3D printing can quickly manufacture copper components with complex geometries for electrical and thermal management applications. However, pure copper or copper alloys produced by 3D printing often have low strength or low conductivity at room and high temperatures. 3D Printing Technology Reference noted that a joint team from the University of Queensland, the University of Sydney, the Technical University of Denmark, Northwestern Polytechnical University, Chongqing University, Royal Melbourne Institute of Technology, and Monash University (seven universities) published an article titled “Manufacturing of high strength and high conductivity copper with laser powder bed fusion” in Nature Communications in February 2024.

It should be noted that Yingang Liu, Jingqi Zhang, Yu Yin, and Xiaoxu Huang (Huang Xiaoxu) of the joint team just published a study on high-performance titanium alloy 3D printing in Science as co-authors in the same month.
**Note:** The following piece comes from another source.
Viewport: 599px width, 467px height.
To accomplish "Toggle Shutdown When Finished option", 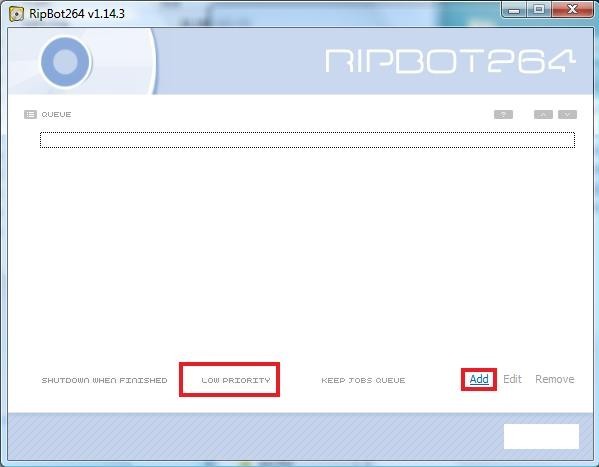I will (x=104, y=380).
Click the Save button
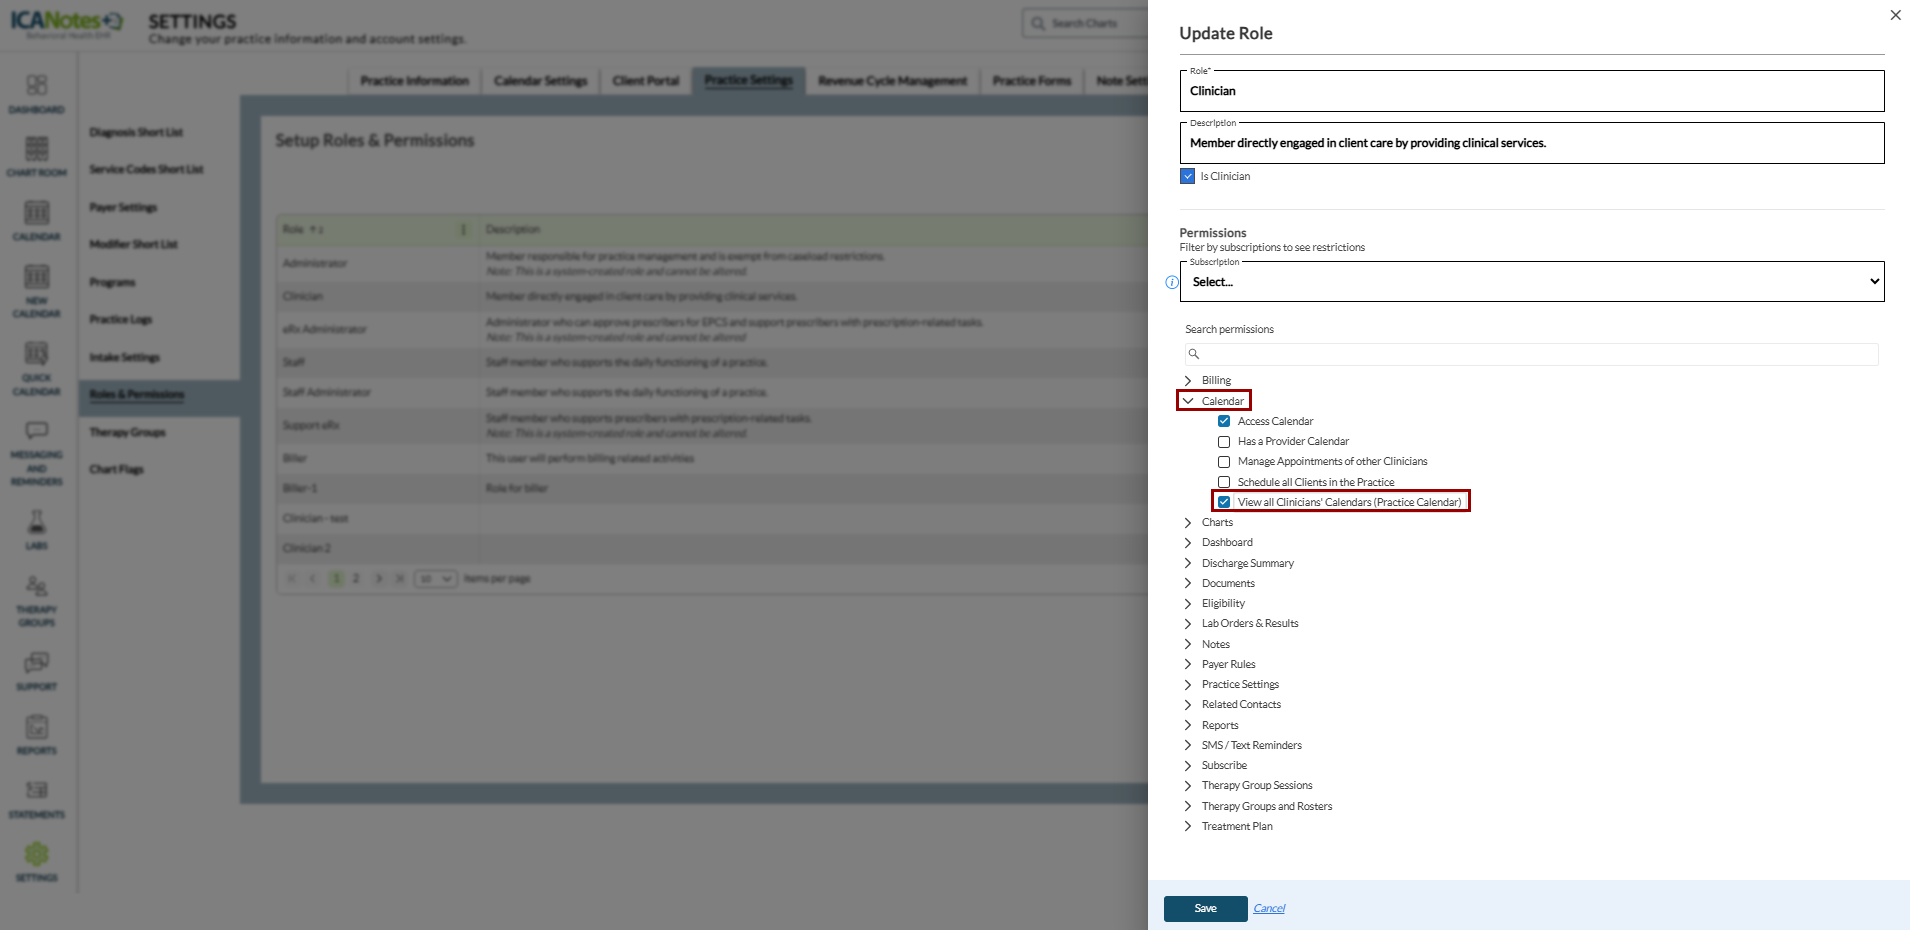The height and width of the screenshot is (930, 1910). 1205,908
This Nature Communications article has also made significant research progress. The 3D printed reinforced pure copper developed is superior to the pure copper printed by infrared laser, green laser, and electron beam, and is stronger than GRCop-42 and GRCop-84 developed by NASA!

Pure Cu has a high reflectivity for infrared lasers, so pure Cu parts made by the most commonly used LPBF 3D printers often have high porosity, resulting in poor mechanical and electrical properties. Although additive manufacturing using green lasers or electron beams is able to produce relatively dense pure copper components, the inherent low strength of pure copper at room temperature and its inability to resist thermal softening hinder the application of additively manufactured copper parts in conditions requiring mechanical loads and high temperatures.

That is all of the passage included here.